(Excerpt provided Opens)
Before Flack’s death, she had hoped the charges would be dropped, and the thought of a documentary to air later down the line would put her story out there. But in the end, it wasn’t to be.

Her mother Christine and twin sister Jody are now hoping to honour her wish in Caroline Flack: Her Life And Death, a new documentary about Carrie, the bright and funny but incredibly complex woman behind the media persona, which explores her depression and the pressures that fame, social media and the press had on her throughout her life.

“Quite close to the end, she had actually asked us to help her tell her story,” says Jody, speaking to Sky News and other journalists ahead of the programme’s release. “She said ‘We’re going to make this film, you’re all going to be in it’. And she was excited about being able to do it. So we remembered that.”

As a private family there were initial hesitations, but in the end it felt like “something we just had to do”, she says.

“There was so much negative press around her at the end and she wasn’t a negative person,” says Christine. “She was a fun-loving person but she had this other side that she suffered with, depression and down times and just bad times.”
(Excerpt provided Closes)
Problem to work on: Reproduce the passage from the Caroline Flack documentary excerpt above, starting at "Before Flack’s death, she" and ending at "wasn’t to be.".
(Supplied information Opens)
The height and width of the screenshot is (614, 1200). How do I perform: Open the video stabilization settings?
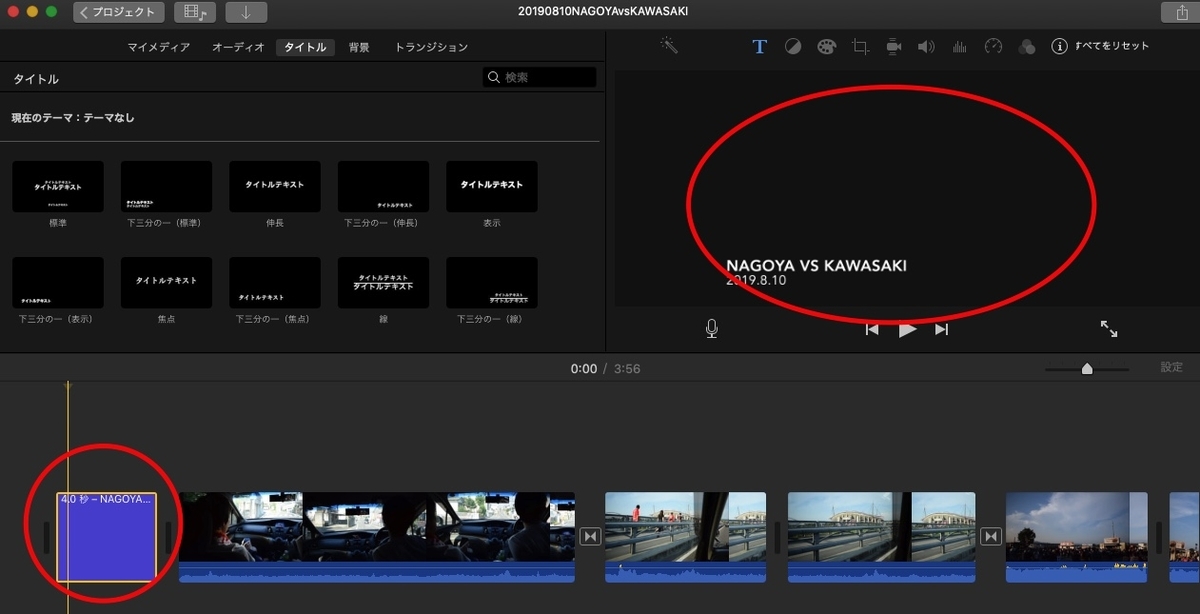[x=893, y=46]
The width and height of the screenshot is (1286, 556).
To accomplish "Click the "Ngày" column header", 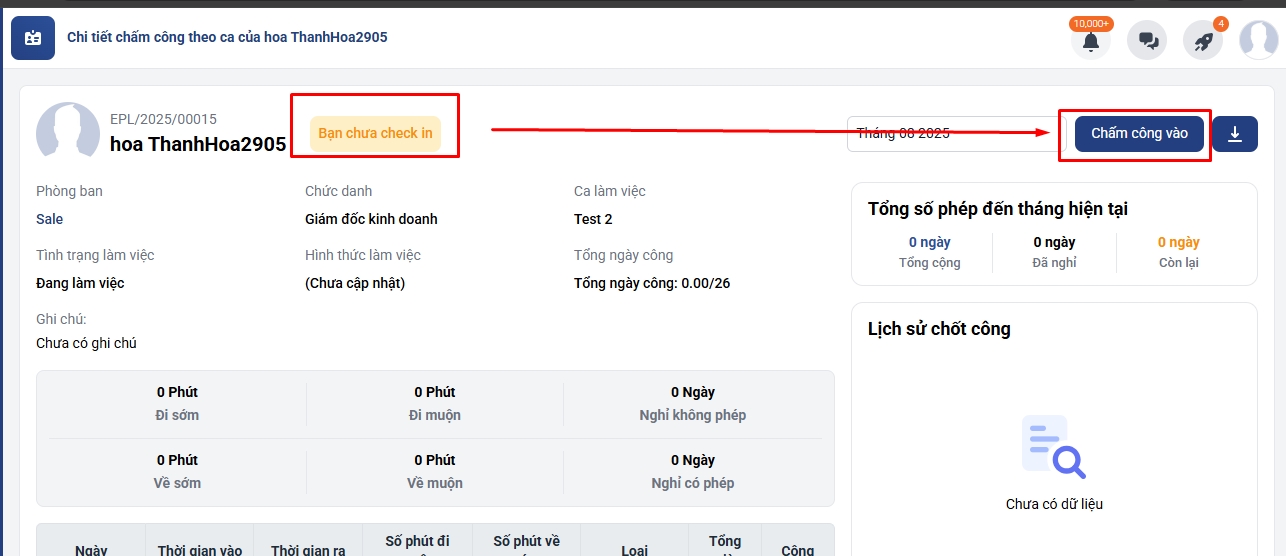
(Supplied information Closes)
Answer area:
Before Flack’s death, she had hoped the charges would be dropped, and the thought of a documentary to air later down the line would put her story out there. But in the end, it wasn’t to be.